** Material supplied follows **

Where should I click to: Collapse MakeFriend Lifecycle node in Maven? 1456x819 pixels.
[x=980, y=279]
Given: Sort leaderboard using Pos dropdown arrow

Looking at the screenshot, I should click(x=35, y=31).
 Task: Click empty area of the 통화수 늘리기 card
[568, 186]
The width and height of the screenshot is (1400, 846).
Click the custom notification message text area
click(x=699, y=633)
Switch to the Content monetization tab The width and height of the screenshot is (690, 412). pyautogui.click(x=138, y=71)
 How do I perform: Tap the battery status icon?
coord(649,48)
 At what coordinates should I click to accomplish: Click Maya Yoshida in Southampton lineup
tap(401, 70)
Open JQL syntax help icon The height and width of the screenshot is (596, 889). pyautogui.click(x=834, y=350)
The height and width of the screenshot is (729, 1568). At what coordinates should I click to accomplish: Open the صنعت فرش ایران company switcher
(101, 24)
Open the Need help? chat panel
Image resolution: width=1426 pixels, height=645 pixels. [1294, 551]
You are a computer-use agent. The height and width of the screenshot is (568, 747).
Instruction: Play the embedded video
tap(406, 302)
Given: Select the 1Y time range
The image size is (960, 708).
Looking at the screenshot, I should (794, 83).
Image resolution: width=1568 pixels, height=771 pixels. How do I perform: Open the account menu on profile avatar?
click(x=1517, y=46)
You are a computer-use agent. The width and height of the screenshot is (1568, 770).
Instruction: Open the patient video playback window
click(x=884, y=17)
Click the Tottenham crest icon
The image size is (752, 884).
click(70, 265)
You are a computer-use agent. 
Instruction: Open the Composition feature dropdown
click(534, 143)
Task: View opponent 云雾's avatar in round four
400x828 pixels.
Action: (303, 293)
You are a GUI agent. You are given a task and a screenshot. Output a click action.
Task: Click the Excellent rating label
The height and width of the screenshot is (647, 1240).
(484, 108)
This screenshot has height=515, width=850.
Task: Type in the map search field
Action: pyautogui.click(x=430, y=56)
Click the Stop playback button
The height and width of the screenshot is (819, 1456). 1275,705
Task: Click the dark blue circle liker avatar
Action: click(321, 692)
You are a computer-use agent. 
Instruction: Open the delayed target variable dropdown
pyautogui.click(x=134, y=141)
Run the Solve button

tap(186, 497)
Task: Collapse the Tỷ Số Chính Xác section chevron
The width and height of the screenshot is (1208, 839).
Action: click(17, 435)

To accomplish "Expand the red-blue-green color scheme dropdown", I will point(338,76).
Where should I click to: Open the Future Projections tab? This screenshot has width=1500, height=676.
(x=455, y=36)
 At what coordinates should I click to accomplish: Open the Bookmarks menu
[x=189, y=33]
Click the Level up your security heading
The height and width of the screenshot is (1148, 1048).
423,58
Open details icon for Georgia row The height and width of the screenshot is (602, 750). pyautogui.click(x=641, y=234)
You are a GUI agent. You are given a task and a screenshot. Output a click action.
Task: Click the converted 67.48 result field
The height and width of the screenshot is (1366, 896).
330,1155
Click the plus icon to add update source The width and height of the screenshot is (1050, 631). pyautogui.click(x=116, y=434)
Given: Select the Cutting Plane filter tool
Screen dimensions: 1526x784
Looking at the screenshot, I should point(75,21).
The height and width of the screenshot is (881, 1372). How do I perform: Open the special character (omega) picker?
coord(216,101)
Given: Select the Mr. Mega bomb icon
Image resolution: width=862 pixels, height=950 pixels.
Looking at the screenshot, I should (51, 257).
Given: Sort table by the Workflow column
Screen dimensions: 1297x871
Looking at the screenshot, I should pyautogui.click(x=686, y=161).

** End of Material supplied **

◆ What the task requires:
All lines in the listing above between the line with "Open details icon" and the line with "Given: Select the Cutting Plane filter tool", inclusive, should be set down exactly, and no line outside that range.

◆ Worked solution:
Open details icon for Georgia row The height and width of the screenshot is (602, 750). pyautogui.click(x=641, y=234)
You are a GUI agent. You are given a task and a screenshot. Output a click action.
Task: Click the converted 67.48 result field
The height and width of the screenshot is (1366, 896).
330,1155
Click the plus icon to add update source The width and height of the screenshot is (1050, 631). pyautogui.click(x=116, y=434)
Given: Select the Cutting Plane filter tool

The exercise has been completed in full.